> [Problem details] The answer must be a word-for-word copy of the records below, with every picture left out.
[Recorded data — start]
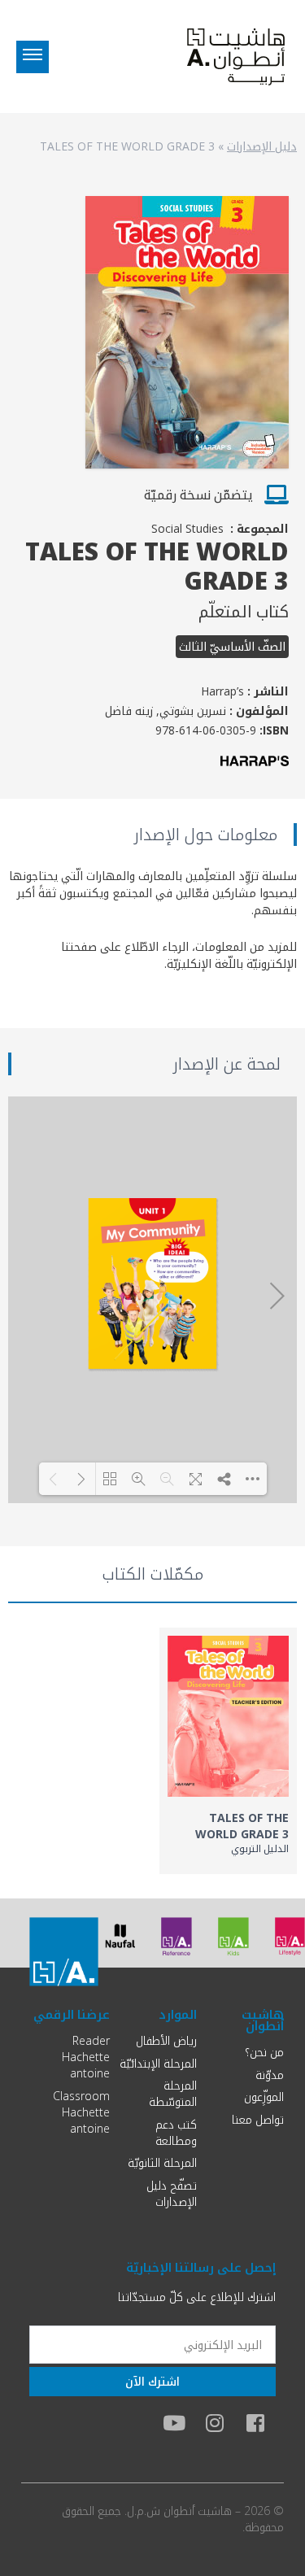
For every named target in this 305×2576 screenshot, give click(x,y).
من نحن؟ (264, 2051)
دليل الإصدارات (262, 146)
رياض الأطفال (166, 2040)
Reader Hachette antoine (86, 2057)
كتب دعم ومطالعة (176, 2132)
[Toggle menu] (32, 57)
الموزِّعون (264, 2096)
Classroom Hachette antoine (81, 2112)
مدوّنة (269, 2074)
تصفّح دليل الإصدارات (171, 2193)
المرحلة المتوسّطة (173, 2093)
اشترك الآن (152, 2381)
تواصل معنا (258, 2119)
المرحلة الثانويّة (162, 2162)
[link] (228, 1751)
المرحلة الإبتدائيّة (158, 2063)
[Recorded data — finish]
> [Answer box]
For every named target in this 305×2576 screenshot, give click(x,y).
من نحن؟ (264, 2051)
دليل الإصدارات (262, 146)
رياض الأطفال (166, 2040)
Reader Hachette antoine (86, 2057)
كتب دعم ومطالعة (176, 2132)
[Toggle menu] (32, 57)
الموزِّعون (264, 2096)
Classroom Hachette antoine (81, 2112)
مدوّنة (269, 2074)
تصفّح دليل الإصدارات (171, 2193)
المرحلة المتوسّطة (173, 2093)
اشترك الآن (152, 2381)
تواصل معنا (258, 2119)
المرحلة الثانويّة (162, 2162)
[link] (228, 1751)
المرحلة الإبتدائيّة (158, 2063)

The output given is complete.